Tibet’s long history goes back over two thousand tears and despite invasions from several major powers - China invaded for the first time in the 9th century and the Mongols in the 14th century – it has always strived to keep its own identity.

It was not until the 16th century that the Mongol leader Altan Khan first gave the title ‘Dalai Llama’ (or Ocean of Wisdom) to Sonman Gyatson, the leader of the Yellow Hats sect within Tibet. Since then both religious and political responsibilities for the country have been in the hands of the Dalai Llama giving Tibet a very unusual form of government which lasted until the Chinese invasion of the 1950’s.
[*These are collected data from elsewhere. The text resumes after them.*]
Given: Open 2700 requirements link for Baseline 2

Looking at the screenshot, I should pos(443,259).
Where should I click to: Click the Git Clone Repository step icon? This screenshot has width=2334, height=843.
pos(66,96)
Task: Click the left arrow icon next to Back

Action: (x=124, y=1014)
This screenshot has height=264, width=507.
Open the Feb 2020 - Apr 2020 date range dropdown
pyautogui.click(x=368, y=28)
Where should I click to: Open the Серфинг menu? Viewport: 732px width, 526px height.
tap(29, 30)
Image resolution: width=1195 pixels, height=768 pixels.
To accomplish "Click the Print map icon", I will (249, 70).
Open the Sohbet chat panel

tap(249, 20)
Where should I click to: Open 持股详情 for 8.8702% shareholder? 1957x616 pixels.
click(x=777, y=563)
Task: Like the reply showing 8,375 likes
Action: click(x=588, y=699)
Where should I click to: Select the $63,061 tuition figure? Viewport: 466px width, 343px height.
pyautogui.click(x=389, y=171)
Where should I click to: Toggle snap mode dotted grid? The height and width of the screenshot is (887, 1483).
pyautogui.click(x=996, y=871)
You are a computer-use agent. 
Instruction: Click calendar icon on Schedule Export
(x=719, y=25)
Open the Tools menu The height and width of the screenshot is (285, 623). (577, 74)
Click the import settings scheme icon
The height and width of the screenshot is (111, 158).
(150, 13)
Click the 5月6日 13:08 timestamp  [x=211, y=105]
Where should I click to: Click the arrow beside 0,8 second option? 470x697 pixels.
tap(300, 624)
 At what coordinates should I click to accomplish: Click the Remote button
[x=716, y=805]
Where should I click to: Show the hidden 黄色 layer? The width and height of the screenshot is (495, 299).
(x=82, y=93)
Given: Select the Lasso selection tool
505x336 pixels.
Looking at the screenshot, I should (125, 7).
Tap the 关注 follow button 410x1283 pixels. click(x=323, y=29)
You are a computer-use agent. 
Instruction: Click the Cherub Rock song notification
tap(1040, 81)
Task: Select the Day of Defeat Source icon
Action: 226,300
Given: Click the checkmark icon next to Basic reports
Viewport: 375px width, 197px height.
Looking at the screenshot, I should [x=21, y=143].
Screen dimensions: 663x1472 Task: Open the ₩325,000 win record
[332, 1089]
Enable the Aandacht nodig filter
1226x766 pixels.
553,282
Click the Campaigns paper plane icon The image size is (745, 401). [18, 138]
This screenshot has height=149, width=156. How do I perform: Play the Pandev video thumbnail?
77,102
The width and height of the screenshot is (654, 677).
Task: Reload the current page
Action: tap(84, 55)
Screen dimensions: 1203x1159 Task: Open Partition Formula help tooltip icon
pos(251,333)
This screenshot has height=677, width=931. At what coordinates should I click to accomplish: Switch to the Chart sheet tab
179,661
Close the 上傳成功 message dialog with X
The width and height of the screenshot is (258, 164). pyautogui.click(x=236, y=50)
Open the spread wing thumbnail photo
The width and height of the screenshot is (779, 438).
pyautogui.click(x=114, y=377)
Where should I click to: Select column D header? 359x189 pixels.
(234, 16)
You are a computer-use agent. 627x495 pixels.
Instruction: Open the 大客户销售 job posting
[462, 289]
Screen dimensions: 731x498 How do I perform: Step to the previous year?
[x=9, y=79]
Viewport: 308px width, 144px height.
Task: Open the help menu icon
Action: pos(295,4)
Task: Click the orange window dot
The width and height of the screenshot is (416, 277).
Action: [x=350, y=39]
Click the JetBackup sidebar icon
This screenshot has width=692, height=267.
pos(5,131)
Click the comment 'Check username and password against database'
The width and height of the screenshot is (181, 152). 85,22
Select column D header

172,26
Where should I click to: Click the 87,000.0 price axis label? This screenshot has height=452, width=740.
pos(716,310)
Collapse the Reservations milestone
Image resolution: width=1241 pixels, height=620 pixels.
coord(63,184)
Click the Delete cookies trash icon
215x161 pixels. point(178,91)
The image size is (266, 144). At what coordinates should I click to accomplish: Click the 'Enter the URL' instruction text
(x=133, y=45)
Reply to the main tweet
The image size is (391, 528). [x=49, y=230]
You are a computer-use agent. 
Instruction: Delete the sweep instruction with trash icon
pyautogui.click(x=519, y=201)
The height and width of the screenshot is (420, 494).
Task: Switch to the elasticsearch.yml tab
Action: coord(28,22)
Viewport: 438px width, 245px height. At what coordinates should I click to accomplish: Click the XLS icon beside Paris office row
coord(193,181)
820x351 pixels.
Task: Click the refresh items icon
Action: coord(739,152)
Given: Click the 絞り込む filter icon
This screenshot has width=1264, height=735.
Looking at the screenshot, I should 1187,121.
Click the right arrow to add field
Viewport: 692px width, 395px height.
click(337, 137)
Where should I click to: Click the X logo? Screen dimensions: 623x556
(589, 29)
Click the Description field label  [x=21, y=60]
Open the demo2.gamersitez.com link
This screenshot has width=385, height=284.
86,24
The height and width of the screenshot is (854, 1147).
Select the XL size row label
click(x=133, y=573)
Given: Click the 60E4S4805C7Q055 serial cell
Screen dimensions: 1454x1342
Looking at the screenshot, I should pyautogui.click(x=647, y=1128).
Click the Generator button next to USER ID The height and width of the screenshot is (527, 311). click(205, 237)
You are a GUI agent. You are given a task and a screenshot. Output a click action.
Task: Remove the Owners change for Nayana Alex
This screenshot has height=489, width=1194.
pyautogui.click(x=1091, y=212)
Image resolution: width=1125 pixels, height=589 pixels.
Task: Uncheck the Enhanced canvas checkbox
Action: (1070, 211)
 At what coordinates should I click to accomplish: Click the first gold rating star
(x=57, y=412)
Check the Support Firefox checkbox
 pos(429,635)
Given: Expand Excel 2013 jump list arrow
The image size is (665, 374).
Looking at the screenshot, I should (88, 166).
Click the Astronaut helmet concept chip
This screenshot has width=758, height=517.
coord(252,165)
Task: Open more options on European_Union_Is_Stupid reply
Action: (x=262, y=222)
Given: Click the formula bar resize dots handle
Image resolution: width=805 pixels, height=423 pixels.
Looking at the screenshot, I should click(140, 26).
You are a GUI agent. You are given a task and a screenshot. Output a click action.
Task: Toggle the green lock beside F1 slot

1904 saw the famous expedition to Tibet by British forces. The soldiers marched from Darjeeling to Lhasa led by Colonel Francis Younghusband to look for evidence of a Russian occupation. They were issued with cameras as part of their kit and the photographs they brought back many enabled many people to see glimpses of the forbidden land for the first time.

Tibetan Lady
The Great Game between Britain and Russia was at its peak around the turn of the last century with the British Government paranoid that Russia had plans to invade and conquer India, the ‘Jewel in the Crown’ of the British Empire. Lord Curzon (the then Viceroy of India) was convinced that Russian soldiers had entered Tibet and so ordered Younghusband to lead an expeditionary force into Tibet via Sikkim. However, despite several catastrophic battles and many Tibetan lives lost, and after a two month occupation of Lhasa no trace of the Russians or the Dalai Llama (who had already fled to Mongolia) were found. After signing an Anglo-Tibetan trade agreement with the abbot of Ganden (who the Dali Lama had appointed Regent in his absence) and with the onset of winter the soldiers were forced to retrace their path back to India bringing their photographs with them.

The Postcards

Tibetan Lady
1/ TIBETAN LADY
This lovely portrait photo postcard from the Das Studio shows a Tibetan Lady in her native costume. For most women in Tibet their jewellery is often their personal wealth and also their dowry. Coral is highly valued as Tibet is so far from the sea, so too are amber turquoise and silver. Women from Amdo in north-eastern Tibet wear their hair in 108 braids as this is an auspicious number in Buddhism.

2/ TIBETAN WARRIOR
This warrior, also taken by the Das Studio, shows a typical men’s summer headdress. The hair is plaited with tassels and wound around the head. Both men and women wear earrings and they are normally tied on to the ear with a piece of cord.
The Das Studio was in Commercial Row and Mount Pleasant road in Darjeeling – trade across the Himalayan Mountains with India has always been important for the Tibetans and while they were there many had their photographs taken in studios like this.

3/ TIBETAN MENDICANT
This Tibetan Mendicant, or beggar, is 94 years old according to the caption on the postcard. He is holding a prayer wheel (which contains payers written on paper inside the wheel that fly to heaven as the wheel is spun round) in his right hand. A mendicant takes a vow of poverty – giving up all material possessions to live a life devoted to Buddha.

4/ A TIBETAN FAMILY
Tibetan women generally hold the purse strings within the family and until the Chinese invasion many Tibetan villages practised polyandry. A woman would marry all the sons in one family (as long as none were monks) and the children from these marriages would refer to all the brothers as their father. The practise was aimed mainly at keeping family land together and not splitting it into smaller plots.